Microscopy image of the immune response to a scaffold-assisted cancer vaccine injected in mice. Neutrophils (green), macrophages (yellow) and antigen-presenting cells (red) are among the immune cells attracted to the scaffold-assisted vaccine. (Cell nuclei, blue) Image credit: Wolf et al.
Researchers have developed a biomaterial that, when combined with a cancer vaccine, substantially boosts the efficacy of the vaccine. In a study published February 1, 2024, in Advanced Materials, the approach was able to eliminate tumors in more than half of the mice studied.
Cancer vaccines are useful therapies that “train” the immune system to better attack cancer, but these therapies only work in some patients. Matthew T. Wolf, Ph.D., a Stadtman Investigator in the Cancer Innovation Laboratory, was interested in exploring biomaterials as a way to make cancer vaccines more effective.

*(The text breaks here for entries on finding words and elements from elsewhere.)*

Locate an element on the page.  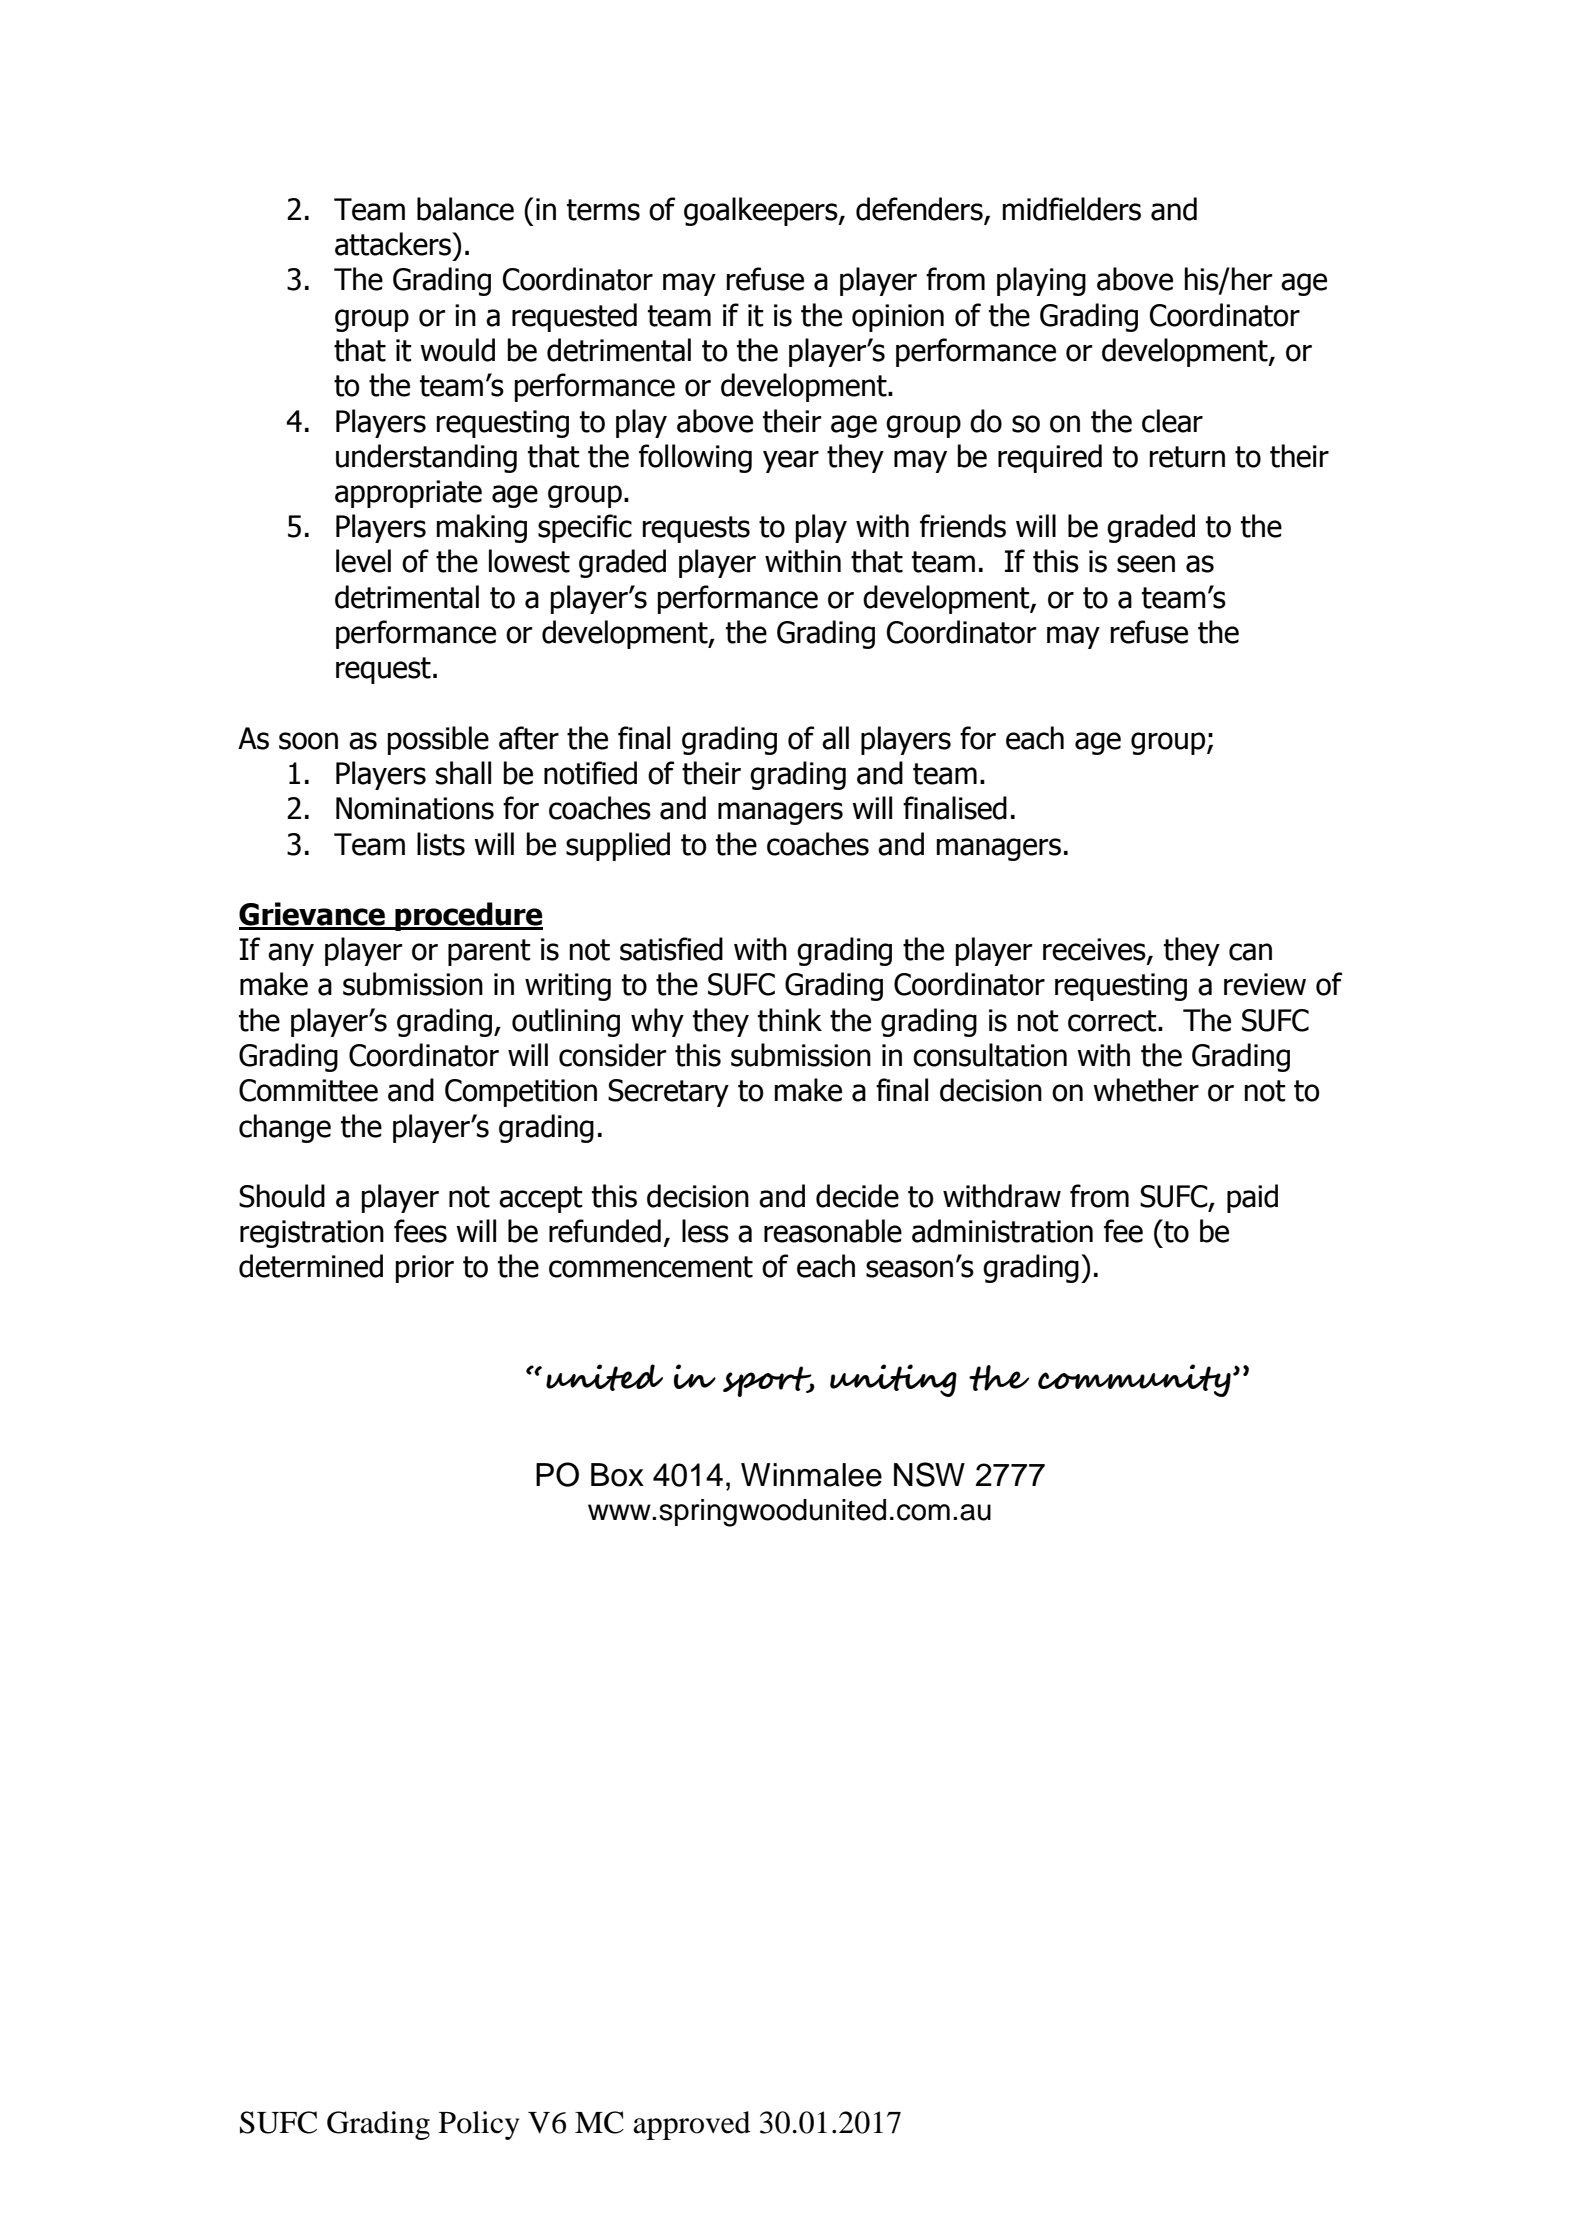
goalkeepers is located at coordinates (762, 211).
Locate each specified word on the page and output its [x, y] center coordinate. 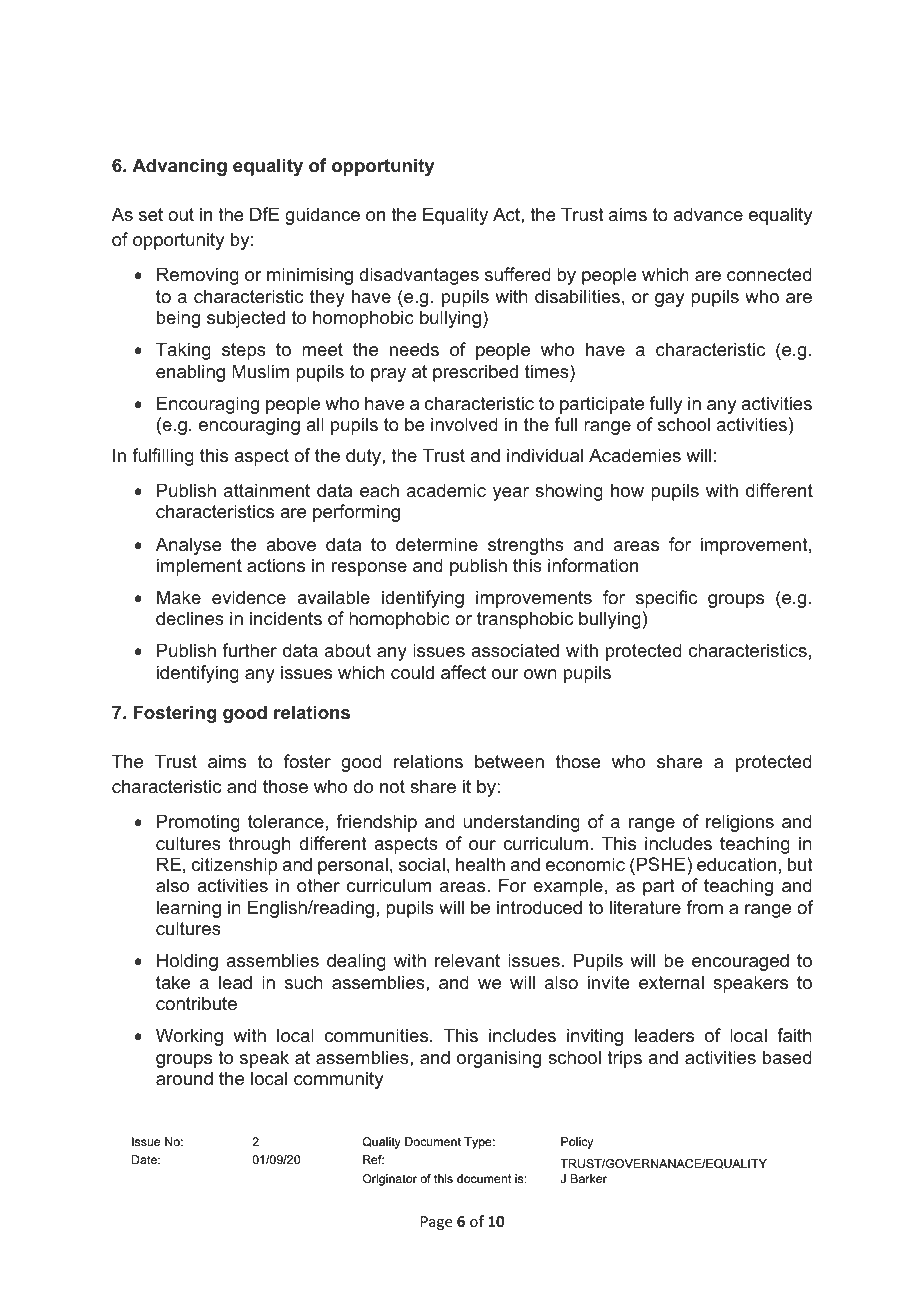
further [249, 650]
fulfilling [163, 457]
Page [436, 1223]
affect [463, 672]
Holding [187, 962]
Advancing [179, 167]
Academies [635, 455]
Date [145, 1159]
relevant [467, 960]
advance [708, 214]
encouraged [740, 962]
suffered [518, 274]
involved [464, 424]
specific [666, 599]
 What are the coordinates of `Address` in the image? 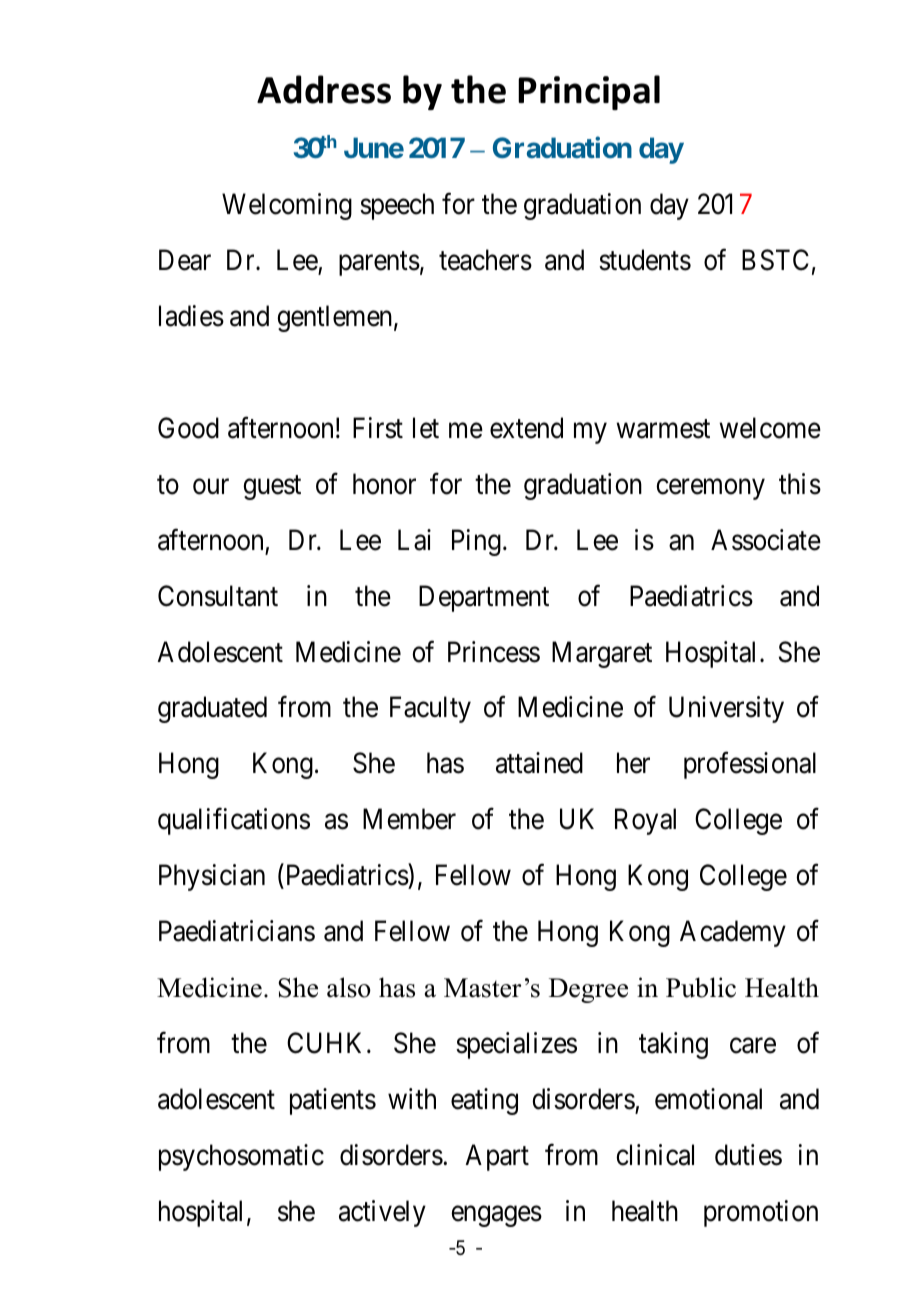 It's located at (324, 89).
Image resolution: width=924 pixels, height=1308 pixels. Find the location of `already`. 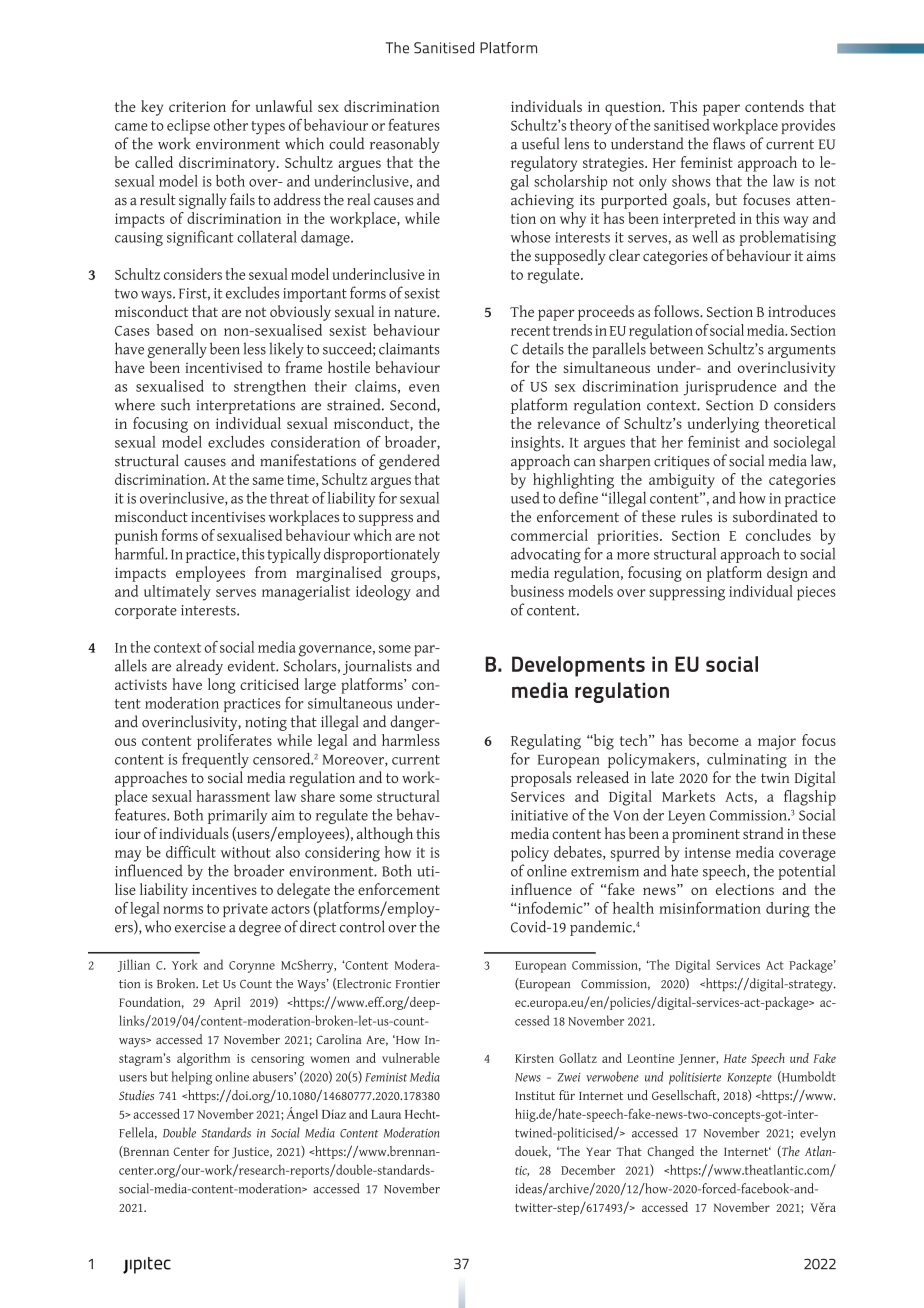

already is located at coordinates (199, 667).
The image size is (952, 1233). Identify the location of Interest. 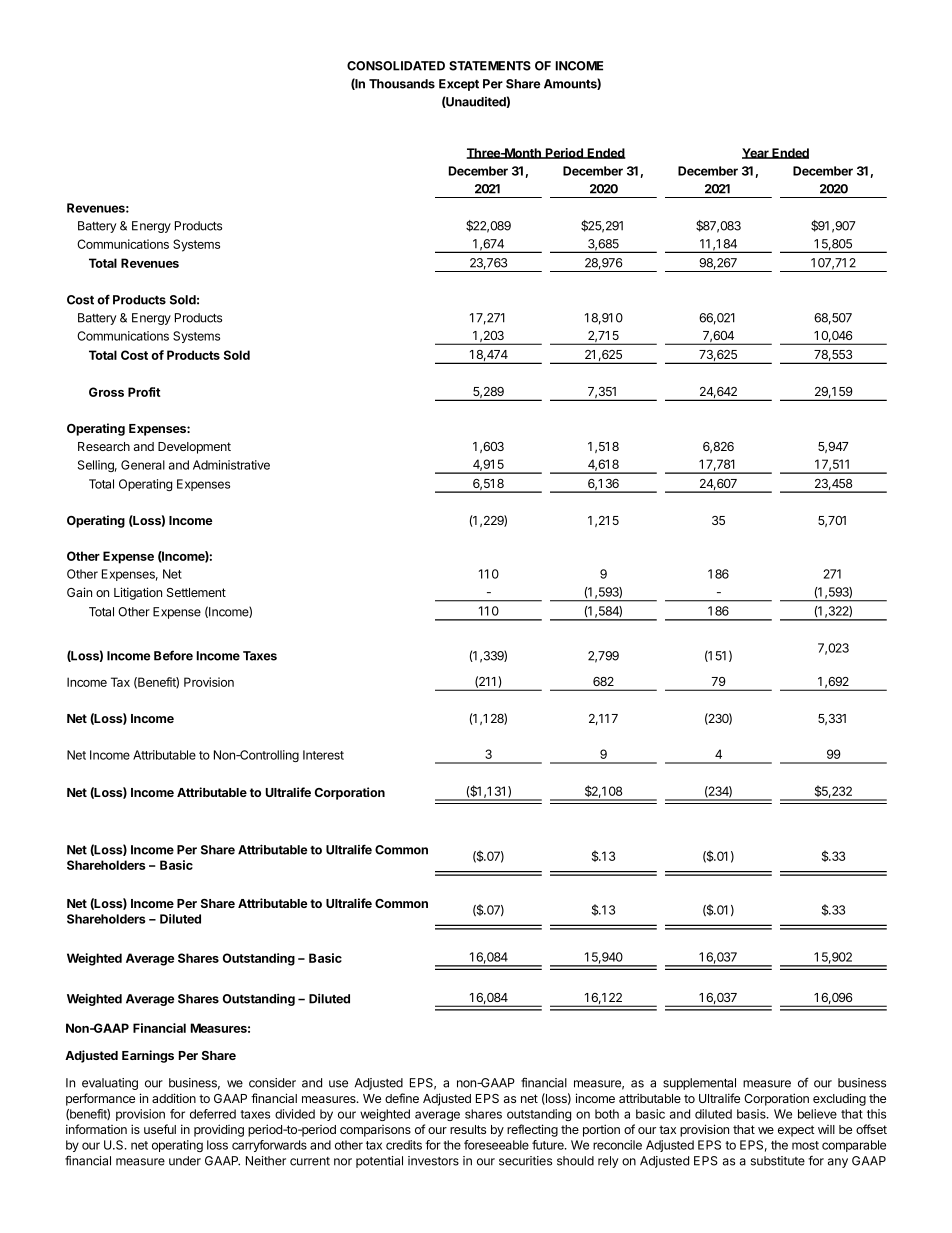
(323, 755).
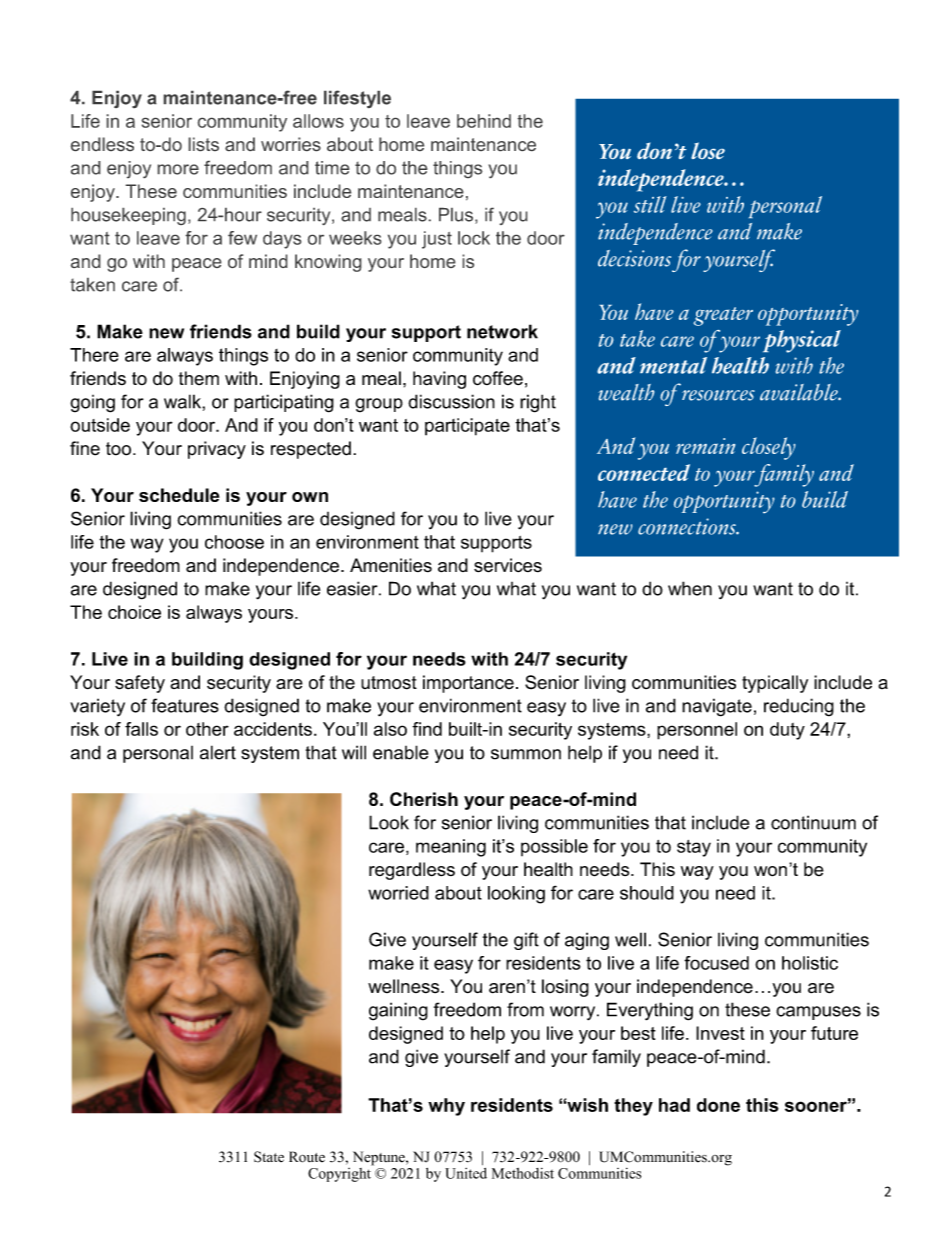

Wolf’s team developed a biomaterial that acts as scaffolding, which both recruits immune cells and traps a cancer vaccine within it, allowing the vaccine to linger near the site longer rather than dissipating throughout the patient’s body. “That means you can give a larger dose and know it won’t immediately escape and possibly cause toxic effects,” explains Wolf.
In their study, Wolf’s team also added a compound to the biomaterial that activates cancer-fighting immune cells known as cytotoxic T lymphocytes. While the scaffolding stimulates an immune response, the cancer vaccine helps those immune cells learn to target the tumor on site more effectively, creating a dual anti-cancer effect.
While some scientists have previously created biomaterials that attract the immune cells associated with infection, Wolf and his colleagues designed theirs so that it also attracts immune cells that are important to wound healing in a post-surgery setting.
The researchers tested their therapy in mice with lymphoma tumors. The scaffolding on its own stimulated the immune systems of the mice and, when combined with a cancer vaccine designed to target lymphoma, was able to cure 50 to 75% of their tumors. Many days after the tumors disappeared, the mice were rechallenged with more tumors, and their immune systems successfully attacked and eradicated those as well.
“Using this biomaterial that promotes wound healing and regeneration results in a long-lasting, high-quality immunity, which was completely new and interesting for us,” says Wolf.
He envisions this anti-cancer treatment being used after a patient has undergone surgery to remove their tumors, where it could be added near the surgery site to treat residual cancer. “That is where I hope we can make an impact,” he says.